Air Force fields WarMatrix
The U.S. Air Force has operationalised WarMatrix, an AI‑powered wargame system first marked operational in late March and intended to support planning and wargaming (defensenews.com). Reporting notes the service frames WarMatrix as a decision‑support tool that keeps human judgment central rather than delegating authority to AI (defensenews.com).

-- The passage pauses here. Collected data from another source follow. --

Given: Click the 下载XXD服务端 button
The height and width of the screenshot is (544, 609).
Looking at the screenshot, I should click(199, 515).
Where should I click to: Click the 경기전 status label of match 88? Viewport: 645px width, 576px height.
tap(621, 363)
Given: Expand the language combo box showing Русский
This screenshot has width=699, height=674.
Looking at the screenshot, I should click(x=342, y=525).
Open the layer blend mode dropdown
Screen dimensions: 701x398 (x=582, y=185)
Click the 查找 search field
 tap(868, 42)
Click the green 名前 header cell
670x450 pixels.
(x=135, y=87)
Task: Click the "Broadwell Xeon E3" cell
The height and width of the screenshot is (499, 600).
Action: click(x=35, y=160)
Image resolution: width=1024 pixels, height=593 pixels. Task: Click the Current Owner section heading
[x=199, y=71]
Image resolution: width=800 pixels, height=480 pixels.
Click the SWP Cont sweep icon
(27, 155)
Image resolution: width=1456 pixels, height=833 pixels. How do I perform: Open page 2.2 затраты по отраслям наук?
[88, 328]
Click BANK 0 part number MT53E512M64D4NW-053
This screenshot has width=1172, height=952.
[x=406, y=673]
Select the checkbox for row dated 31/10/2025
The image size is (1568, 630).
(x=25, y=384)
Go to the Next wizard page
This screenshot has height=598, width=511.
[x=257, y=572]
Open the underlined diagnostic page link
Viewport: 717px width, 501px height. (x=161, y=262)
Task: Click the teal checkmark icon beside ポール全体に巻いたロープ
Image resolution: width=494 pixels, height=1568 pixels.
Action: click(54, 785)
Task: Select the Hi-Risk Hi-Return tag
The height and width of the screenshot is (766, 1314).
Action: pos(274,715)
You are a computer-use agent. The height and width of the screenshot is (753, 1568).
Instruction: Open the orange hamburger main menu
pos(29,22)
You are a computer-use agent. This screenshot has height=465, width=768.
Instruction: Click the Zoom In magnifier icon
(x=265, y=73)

The U.S. Air Force has put WarMatrix, an artificial-intelligence wargaming system, into operational use after its first live use on March 27. (defensenews.com) WarMatrix debuted in the GE 26 Benchmark Wargame, a two-week event hosted at Systems Planning and Analysis in Alexandria, Virginia, that ended March 27. The Air Force said more than 150 participants took part, including Pacific Air Forces leaders, the Air Force Warfare Center, allied planners and technical experts. (acc.af.mil) A wargame is a structured rehearsal for war plans, where commanders and analysts test how forces, logistics and decisions might play out before any real conflict starts. The Air Force said WarMatrix pulls together existing models, data and workflows to speed that process inside one digital environment. (acc.af.mil) The service has been chasing faster simulations because traditional defense wargaming can be slow, labor-intensive and hard to repeat at scale. A December 2025 request for information described WarMatrix as a cloud-based “digital sandbox” meant to run scenarios at up to 10,000 times faster than real time. (defensenews.com) Air Force officials are presenting the new system as decision support, not automated command. An Air Force spokesperson told Defense News that WarMatrix keeps “human on the loop adjudication,” and the official Air Force release said human judgment remains central to planning and adjudication. (defensenews.com; acc.af.mil) That distinction comes as the Pentagon pushes artificial intelligence deeper into planning, logistics and analysis while publicly drawing lines around lethal decision-making. In January, Thomas Lawhead, the Air Force assistant deputy chief of staff for strategy, integration and requirements, said the service was building WarMatrix as an artificial-intelligence cloud system for wargaming. (nationaldefensemagazine.org) The GE 26 event was run by Headquarters Air Force Futures, also known as A5/7, which is responsible for long-range force design and planning inside the service. The Air Force said insights from the game will feed future conflict scenarios and force design work. (acc.af.mil) For now, the Air Force is describing WarMatrix as a faster way to test options, not a system that replaces commanders. Its first operational use gave the service a live venue to show how much planning work it can move from manual spreadsheets and separate models into one machine-assisted game. (defensenews.com; defensenews.com)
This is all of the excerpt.